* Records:
————
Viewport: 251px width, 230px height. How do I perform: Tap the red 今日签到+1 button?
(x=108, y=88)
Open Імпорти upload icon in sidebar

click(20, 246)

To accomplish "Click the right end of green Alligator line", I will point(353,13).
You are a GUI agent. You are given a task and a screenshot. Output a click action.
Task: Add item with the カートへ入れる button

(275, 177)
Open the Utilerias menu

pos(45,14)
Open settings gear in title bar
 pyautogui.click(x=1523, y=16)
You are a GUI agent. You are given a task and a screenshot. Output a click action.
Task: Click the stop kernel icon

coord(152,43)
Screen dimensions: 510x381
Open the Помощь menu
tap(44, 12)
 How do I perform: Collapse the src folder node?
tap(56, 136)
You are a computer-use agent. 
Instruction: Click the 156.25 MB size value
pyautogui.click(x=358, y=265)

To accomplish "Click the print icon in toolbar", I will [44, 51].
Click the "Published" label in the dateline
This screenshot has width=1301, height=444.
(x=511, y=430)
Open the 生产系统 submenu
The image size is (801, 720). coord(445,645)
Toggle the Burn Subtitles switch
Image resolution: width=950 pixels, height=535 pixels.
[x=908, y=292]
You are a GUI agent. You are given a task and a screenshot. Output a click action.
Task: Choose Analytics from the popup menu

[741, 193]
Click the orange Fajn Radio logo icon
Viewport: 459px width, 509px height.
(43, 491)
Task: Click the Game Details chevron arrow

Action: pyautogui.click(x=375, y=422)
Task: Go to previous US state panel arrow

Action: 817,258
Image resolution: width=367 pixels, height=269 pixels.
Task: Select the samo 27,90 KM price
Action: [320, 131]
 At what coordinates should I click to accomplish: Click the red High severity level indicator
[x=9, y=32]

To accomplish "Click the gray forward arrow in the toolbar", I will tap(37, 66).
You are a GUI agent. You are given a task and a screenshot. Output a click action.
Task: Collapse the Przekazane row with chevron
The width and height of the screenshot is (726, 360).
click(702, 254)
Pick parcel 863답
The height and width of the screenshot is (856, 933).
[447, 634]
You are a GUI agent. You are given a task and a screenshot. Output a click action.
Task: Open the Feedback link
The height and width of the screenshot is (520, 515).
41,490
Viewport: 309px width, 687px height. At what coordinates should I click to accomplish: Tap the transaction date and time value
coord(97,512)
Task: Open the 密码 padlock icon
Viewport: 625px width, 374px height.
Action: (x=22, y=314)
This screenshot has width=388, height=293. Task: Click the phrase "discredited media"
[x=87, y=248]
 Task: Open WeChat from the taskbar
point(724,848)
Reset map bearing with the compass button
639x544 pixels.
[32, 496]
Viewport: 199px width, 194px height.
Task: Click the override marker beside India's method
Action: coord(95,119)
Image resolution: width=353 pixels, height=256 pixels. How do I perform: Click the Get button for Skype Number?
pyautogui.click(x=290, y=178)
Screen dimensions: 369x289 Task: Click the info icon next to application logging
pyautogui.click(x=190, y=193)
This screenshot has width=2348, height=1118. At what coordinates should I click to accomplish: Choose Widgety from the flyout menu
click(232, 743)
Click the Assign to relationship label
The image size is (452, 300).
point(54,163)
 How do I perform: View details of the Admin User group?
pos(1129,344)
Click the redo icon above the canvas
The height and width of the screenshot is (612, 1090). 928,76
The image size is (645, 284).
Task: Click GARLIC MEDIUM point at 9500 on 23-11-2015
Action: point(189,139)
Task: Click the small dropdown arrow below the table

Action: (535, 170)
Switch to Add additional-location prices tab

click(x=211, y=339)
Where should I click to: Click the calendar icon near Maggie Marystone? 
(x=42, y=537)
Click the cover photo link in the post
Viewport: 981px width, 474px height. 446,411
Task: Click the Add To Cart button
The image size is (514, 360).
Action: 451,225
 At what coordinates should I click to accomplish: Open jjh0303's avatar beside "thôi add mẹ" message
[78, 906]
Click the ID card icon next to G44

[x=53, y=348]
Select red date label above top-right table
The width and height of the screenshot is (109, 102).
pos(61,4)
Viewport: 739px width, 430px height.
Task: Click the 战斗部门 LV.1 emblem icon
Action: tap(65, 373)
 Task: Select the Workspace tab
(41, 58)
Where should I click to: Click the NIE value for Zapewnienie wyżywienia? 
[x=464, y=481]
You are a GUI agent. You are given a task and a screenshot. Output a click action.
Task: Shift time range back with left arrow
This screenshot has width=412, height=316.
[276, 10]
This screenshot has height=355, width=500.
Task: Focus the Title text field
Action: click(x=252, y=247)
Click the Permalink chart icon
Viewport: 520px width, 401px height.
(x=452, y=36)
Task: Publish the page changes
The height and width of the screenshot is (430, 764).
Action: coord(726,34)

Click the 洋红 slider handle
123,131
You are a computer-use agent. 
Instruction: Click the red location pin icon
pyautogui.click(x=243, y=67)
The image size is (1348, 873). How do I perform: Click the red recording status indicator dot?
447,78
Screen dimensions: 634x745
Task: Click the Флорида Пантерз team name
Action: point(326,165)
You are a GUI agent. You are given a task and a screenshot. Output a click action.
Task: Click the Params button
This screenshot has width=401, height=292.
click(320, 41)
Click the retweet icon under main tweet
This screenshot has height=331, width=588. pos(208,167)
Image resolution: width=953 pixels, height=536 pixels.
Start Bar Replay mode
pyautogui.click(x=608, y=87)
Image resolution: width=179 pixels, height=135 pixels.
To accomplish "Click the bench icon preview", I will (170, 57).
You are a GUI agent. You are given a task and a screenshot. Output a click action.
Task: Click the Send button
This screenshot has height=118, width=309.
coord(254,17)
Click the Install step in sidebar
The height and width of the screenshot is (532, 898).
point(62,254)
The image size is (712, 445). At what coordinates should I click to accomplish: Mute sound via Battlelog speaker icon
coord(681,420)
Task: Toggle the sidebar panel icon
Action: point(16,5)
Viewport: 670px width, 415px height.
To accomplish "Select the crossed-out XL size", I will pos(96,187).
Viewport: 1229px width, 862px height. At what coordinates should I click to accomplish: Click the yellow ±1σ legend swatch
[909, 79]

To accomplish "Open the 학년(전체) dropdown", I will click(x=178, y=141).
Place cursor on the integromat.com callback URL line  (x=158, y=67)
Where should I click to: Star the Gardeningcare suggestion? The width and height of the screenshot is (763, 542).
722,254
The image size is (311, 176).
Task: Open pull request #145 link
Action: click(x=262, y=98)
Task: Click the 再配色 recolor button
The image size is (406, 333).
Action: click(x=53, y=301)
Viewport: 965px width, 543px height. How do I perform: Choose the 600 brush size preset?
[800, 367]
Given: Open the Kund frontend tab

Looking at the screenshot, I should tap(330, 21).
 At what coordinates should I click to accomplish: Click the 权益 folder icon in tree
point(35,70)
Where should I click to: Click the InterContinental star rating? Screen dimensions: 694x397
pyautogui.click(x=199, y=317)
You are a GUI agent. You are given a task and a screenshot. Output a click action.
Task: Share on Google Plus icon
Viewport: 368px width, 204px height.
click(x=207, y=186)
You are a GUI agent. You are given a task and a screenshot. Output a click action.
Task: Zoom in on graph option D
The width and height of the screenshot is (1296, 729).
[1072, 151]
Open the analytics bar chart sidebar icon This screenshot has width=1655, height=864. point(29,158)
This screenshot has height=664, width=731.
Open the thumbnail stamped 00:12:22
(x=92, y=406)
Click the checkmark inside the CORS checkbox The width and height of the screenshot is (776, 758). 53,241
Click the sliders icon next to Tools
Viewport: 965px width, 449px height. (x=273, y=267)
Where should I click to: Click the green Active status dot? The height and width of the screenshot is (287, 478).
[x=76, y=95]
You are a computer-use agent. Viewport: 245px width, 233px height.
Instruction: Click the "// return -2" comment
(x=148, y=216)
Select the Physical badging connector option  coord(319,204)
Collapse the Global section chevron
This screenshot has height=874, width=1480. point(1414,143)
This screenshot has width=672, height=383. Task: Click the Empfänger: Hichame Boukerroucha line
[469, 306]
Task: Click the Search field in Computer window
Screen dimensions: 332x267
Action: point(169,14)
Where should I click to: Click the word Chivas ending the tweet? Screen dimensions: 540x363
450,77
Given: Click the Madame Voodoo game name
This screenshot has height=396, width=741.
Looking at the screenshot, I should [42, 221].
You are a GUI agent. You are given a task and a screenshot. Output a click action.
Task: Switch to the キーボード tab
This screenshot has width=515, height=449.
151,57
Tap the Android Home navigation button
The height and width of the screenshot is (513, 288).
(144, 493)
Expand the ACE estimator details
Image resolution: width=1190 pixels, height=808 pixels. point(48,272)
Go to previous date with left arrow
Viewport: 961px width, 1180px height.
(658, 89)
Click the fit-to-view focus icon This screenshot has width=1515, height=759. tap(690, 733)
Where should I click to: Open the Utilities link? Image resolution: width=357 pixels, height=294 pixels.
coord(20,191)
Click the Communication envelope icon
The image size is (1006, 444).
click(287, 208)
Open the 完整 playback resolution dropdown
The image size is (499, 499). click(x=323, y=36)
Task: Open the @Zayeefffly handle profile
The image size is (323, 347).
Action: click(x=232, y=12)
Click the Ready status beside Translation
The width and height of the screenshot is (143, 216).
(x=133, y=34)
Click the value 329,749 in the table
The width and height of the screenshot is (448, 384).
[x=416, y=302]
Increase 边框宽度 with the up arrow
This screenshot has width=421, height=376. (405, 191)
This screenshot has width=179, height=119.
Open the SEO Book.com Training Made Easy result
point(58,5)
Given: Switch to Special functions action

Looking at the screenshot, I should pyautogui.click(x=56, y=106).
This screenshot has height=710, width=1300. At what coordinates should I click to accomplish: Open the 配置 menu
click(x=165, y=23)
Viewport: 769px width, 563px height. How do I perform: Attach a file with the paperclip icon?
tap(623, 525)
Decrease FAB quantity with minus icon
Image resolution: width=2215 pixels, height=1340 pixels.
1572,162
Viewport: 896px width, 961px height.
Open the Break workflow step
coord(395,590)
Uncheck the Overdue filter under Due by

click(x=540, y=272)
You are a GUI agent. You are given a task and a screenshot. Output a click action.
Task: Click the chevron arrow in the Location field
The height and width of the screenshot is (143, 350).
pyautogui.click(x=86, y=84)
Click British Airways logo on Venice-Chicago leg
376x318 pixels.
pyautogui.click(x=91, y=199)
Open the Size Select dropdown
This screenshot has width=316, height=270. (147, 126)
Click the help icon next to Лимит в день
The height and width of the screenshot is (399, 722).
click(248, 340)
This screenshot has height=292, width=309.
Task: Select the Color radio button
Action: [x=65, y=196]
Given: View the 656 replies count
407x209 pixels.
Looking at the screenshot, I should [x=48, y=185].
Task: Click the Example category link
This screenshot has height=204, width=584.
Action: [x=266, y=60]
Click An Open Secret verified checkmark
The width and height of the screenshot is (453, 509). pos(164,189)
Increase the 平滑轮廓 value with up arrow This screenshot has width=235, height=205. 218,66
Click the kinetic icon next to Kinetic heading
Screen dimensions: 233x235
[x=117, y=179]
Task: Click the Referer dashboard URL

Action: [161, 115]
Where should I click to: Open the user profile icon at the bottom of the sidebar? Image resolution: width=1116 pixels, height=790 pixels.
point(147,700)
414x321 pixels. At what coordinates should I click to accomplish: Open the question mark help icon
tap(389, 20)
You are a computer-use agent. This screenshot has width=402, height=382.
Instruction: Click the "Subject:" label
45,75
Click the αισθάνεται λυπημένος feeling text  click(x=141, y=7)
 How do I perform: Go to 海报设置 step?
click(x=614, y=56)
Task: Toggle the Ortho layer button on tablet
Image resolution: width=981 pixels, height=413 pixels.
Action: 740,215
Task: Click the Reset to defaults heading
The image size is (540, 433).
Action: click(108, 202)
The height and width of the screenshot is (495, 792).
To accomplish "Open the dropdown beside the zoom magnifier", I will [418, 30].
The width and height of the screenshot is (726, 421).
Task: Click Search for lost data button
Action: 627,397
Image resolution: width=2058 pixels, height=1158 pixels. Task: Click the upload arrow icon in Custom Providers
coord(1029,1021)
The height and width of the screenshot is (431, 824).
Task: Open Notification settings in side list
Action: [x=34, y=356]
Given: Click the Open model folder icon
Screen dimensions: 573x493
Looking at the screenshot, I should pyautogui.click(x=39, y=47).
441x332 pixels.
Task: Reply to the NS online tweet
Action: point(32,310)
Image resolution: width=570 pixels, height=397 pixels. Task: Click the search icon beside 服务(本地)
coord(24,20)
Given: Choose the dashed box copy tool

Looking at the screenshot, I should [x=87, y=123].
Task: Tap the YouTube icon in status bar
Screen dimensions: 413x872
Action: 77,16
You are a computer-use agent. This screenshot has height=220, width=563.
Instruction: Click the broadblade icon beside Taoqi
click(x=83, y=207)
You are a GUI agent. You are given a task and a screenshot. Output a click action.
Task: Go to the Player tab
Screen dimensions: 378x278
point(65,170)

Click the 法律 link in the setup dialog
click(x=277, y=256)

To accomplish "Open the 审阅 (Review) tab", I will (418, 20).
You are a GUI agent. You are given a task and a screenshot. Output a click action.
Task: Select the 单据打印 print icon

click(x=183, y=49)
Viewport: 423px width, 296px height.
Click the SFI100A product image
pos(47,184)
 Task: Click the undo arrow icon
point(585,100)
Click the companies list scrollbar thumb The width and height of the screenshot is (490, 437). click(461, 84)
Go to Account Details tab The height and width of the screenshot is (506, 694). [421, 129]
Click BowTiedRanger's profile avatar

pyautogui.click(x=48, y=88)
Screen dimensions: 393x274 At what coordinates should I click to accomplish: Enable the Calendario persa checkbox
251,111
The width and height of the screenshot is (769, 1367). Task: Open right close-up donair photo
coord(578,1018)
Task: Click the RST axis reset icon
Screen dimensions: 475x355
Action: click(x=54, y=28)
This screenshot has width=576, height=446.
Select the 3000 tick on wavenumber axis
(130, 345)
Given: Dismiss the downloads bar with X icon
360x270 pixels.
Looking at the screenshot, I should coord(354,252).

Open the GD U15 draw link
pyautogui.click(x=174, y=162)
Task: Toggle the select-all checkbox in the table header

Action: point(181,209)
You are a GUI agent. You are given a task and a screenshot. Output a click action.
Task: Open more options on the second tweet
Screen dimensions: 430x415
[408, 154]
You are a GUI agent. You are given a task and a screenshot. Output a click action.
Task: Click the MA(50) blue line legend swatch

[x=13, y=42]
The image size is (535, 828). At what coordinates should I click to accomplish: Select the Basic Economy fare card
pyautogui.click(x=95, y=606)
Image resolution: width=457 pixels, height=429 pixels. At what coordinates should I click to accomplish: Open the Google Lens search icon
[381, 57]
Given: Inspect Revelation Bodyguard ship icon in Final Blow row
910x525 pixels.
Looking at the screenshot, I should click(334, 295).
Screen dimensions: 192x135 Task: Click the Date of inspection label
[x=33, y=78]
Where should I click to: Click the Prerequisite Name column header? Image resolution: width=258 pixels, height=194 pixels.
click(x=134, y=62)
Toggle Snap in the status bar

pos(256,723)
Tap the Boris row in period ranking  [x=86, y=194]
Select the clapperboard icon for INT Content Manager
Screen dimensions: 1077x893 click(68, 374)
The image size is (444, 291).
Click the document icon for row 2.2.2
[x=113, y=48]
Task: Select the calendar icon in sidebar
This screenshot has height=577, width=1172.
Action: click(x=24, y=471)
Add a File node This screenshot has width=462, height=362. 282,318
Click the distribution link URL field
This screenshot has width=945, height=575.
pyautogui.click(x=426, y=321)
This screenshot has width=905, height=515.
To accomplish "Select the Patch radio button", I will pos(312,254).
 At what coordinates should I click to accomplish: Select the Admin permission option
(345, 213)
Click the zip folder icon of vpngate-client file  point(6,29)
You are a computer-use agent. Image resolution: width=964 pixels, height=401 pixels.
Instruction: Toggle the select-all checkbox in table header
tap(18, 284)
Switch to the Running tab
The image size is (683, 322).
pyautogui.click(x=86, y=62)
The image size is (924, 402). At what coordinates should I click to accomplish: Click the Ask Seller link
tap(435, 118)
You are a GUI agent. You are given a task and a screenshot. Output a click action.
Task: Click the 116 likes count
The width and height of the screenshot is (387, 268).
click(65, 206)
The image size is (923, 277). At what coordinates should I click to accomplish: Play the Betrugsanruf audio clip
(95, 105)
————
* Exercise task:
Reproduce the stretch of the data from the line containing "Task: Click the Game Details chevron arrow" through the line containing "Action: [320, 131]", including both of those lines and changing nothing.

* Answer in full:
Task: Click the Game Details chevron arrow

Action: pyautogui.click(x=375, y=422)
Task: Go to previous US state panel arrow

Action: 817,258
Image resolution: width=367 pixels, height=269 pixels.
Task: Select the samo 27,90 KM price
Action: [320, 131]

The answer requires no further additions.